BiocManager::install("markrobinsonuzh/iCOBRA")

Quick start guide

The iCOBRA workflow starts from an object of class COBRAData, containing (adjusted) p-values and/or scores for a set of features as well as the true status of the features. An example data set is provided in the package

library(iCOBRA)
data(cobradata_example)

The function calculate_performance() calculates the different performance metrics for a COBRAData object. By default, all performance metrics are calculated, but a subset can be selected using the aspects argument.

cobraperf <- calculate_performance(cobradata_example, binary_truth = "status",
                                   cont_truth = "logFC", 
                                   aspects = c("fdrtpr", "fdrtprcurve", 
                                               "corr"))

Next, the performance metrics are prepared for plotting using the prepare_for_plot() function. This function defines colors for the various methods and can also be used for selecting only a subset of the methods for visualization, without having to recalculate the performance metrics.

cobraplot <- prepare_data_for_plot(cobraperf, colorscheme = "Set2",
                                   keepmethods = c("voom", "edgeR"))

The resulting object can then be used to generate plots of the selected aspects.

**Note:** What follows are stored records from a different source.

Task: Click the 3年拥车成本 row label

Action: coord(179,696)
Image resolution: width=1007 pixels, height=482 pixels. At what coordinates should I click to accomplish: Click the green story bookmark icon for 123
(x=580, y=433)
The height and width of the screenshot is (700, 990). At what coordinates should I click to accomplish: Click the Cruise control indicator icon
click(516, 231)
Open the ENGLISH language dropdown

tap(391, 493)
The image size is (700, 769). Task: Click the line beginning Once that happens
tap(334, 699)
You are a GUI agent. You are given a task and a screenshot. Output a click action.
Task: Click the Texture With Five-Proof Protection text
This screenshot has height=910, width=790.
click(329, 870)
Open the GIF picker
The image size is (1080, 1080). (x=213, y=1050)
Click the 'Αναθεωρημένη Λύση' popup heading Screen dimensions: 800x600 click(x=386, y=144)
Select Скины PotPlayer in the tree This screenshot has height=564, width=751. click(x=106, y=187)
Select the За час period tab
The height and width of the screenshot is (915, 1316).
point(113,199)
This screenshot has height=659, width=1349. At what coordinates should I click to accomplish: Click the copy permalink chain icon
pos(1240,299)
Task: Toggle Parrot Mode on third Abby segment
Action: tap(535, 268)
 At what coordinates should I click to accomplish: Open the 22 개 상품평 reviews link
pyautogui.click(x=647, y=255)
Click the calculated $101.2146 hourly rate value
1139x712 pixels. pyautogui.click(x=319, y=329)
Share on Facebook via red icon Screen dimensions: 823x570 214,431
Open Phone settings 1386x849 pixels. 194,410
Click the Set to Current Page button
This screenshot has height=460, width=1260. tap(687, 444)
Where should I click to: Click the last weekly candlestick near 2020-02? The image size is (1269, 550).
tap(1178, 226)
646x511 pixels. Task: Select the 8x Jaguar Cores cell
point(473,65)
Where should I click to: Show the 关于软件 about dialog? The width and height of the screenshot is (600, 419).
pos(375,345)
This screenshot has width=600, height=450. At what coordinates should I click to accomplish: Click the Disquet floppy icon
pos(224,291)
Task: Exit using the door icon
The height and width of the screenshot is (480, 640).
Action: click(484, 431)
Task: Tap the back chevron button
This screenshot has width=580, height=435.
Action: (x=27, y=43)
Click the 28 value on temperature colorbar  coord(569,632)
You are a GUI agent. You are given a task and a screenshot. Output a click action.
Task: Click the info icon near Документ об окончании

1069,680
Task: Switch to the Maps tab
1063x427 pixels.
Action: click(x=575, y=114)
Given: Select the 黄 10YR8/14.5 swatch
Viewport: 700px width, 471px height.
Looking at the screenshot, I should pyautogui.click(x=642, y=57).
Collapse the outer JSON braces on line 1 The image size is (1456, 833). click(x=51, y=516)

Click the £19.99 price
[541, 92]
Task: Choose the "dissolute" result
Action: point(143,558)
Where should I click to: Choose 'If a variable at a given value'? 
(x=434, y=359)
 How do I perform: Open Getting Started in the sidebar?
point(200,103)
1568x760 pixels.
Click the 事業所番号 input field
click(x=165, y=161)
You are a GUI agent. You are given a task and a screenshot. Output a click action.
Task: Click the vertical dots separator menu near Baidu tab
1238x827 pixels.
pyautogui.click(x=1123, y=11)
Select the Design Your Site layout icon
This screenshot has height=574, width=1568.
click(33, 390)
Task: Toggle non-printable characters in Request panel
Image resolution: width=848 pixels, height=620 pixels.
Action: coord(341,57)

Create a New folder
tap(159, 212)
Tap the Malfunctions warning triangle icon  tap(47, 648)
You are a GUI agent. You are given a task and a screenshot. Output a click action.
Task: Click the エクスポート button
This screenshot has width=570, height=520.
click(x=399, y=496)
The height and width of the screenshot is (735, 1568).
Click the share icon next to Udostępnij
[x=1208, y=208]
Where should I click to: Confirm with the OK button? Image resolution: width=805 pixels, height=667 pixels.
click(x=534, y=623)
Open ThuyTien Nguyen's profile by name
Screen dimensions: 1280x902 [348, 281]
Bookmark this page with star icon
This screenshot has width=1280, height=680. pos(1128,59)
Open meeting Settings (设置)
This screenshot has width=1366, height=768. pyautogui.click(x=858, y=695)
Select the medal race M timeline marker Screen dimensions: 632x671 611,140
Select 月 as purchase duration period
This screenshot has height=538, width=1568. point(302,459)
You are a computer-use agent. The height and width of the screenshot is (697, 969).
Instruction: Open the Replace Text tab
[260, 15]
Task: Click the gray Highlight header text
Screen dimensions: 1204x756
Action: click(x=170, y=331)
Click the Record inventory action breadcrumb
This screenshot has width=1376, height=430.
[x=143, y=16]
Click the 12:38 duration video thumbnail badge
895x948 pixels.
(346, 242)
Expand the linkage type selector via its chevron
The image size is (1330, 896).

plot_fdrtprcurve(cobraplot)
plot_corr(cobraplot, corrtype = "spearman")

Vignette

The vignette can be found in the vignettes/ directory. Further information is also available in the 'Instructions' tab of the shiny app. After installation, the vignette can be accessed from the R console by typing

browseVignettes("iCOBRA")

Benchmarking data set collection

To facilitate future benchmarking studies, we have collected a set of benchmarking data sets on http://imlspenticton.uzh.ch/robinson_lab/benchmark_collection/. The page provides links to raw data as well as evaluation results suitable for import into iCOBRA.